The redesign of naira will eliminate and address vote-buying and purchase of permanent voter cards in 2023 elections. The case, brought by Socio-Economic Rights and Accountability Project (SERAP), is an indication of growing concerns around the illicit practice ahead of the crucial 2023 elections. Vote-buying has always played a role in Nigeria’s polls, but many have been outraged at the apparent brazenness with which party officials have sought to sway voters in recent contests. Politicians that have created personal bank’s vault at home have been disappointed by the CBN to redesign the naira.

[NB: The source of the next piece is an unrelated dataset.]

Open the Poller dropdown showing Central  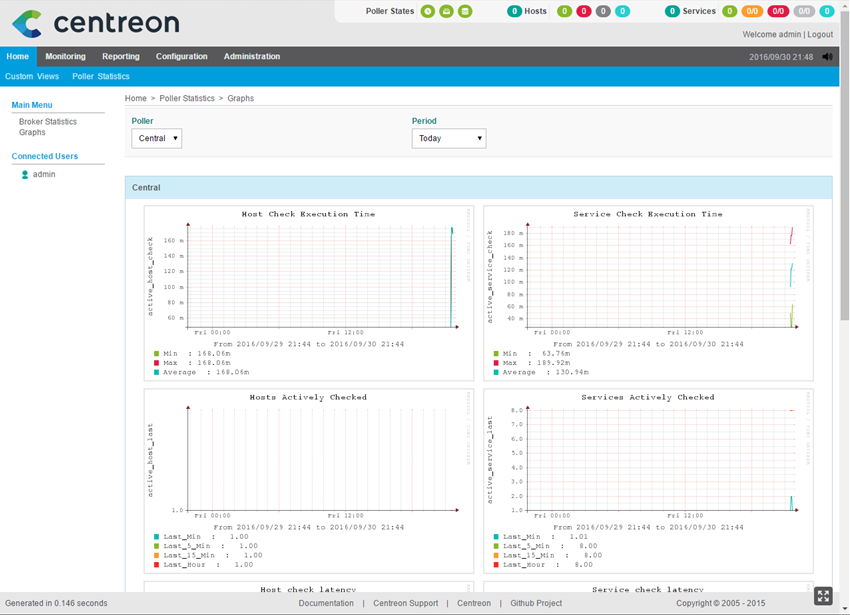click(156, 139)
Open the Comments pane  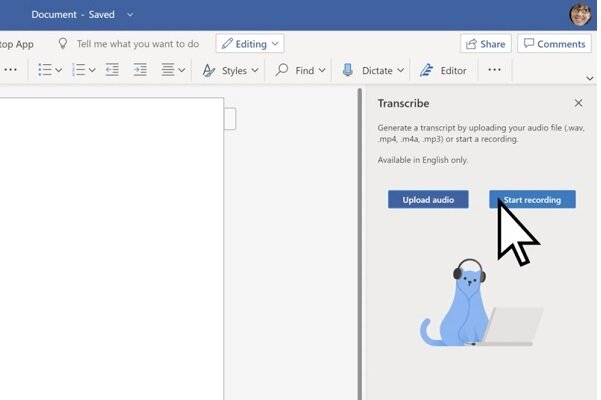(553, 44)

With Nigeria in the election season, the sudden CBN monetary policy of redesigning of certain currencies is expected to create some shock in the system, and affect politicians who have amassed huge financial war chests to prosecute the 2023 election, as all old currencies are expected back to the vault by 31 January, 2023.
The EFCC boss has said “the objectives which the CBN seeks to achieve with the redesign and reissue of the higher denomination Naira notes, are in tandem with the objectives of the Money Laundering Prevention Prohibition Act 2022, which criminalizes the conduct of cash transactions above a certain threshold.”

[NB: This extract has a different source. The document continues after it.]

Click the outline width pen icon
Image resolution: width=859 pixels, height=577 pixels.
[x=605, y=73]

According to Section 2 (1) of the Money Laundering Act 2022 “No person or body corporate shall, except in a transaction through a financial institution, make or accept cash payment of a sum exceeding— (a) N5,000,000 or its equivalent, in the case of an individual or (b) N10,000,000 or its equivalent, in the case of a body corporate.”
Optimistic that the new currency measure would further boost Nigerians’ embrace of banking culture and encourage the acceptance of cashless transactions, the EFCC chairman recalled that the commission had recently taken operational action against currency hoarders in major commercial cities in Nigeria.
“It is therefore pertinent to issue this stern warning to Bureau de Change operators to be wary of currency hoarders who would attempt to seize this opportunity to offload the currencies they had illegally stashed away.”
In April 1984, the colours of all the banknotes in circulation were changed with the exception of the 50 Kobo banknote to arrest the currency trafficking prevalent at the time. In 1991, the 50K and ₦1 were both coined.
In response to the expansion in economic activities and to facilitate an efficient payments system, the ₦100, ₦200, ₦500 and ₦1000 banknotes were introduced in December 1999, November 2000, April 2001 and October 2005 respectively.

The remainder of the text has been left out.